(ABOUT THIS EXERCISE) Please copy the passage about Sloan and Michael word for word, from "She has been" to "she found applicable.".

(EXERCISE PASSAGE)
    I had just read this week, "Hast thou faith? have it to thyself before God.  Happy is he what condemneth not himself in that thing which he alloweth.  And he that doubteth is damned if he eat, because he eateth not of faith:  for whatsoever is not of faith is sin," Romans 14:22-23.  Yes, I know the whole chapter is dealing with food offerings to idols, but where does it not apply here?
    In contrast, Sloan, who is as disciplined as Melody in her exercise and diet, began early Saturday preparing a formal dinner for Michael.  Not only is his birthday today, Sunday, but it was their first Valentine's.  She took off work and left her dorm at Liberty Friday to pick him up at his boarding school.
   She put a round table for two in front of their bay window, covered it with a red cloth, laced the room with candles, used her mother's fine china and crystal. and even baked homemade bread.  Michael was especially taken aback by how radiant she looked and how good her cheesecake stuffed strawberries were.  
    They are courting in the true sense of the word.  It seems a bit contrary that she is a year and a half his elder and that he cannot yet "support" her.  She is willing to wait for that and is making incredible strides in the process.
    She has been his fortress.  For several months before he left for school in August, they talked every day and as he was tested to his limits, she bolstered him and fed him every scripture and lesson from her classes that she found applicable.

(GIVEN DATA)
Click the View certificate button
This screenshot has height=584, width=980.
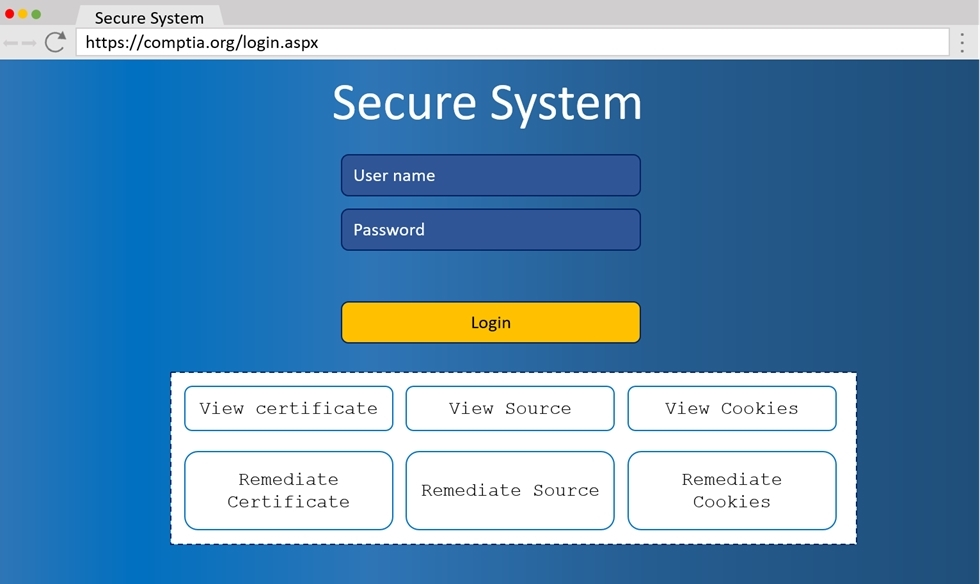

(TASK ANSWER)
She has been his fortress.  For several months before he left for school in August, they talked every day and as he was tested to his limits, she bolstered him and fed him every scripture and lesson from her classes that she found applicable.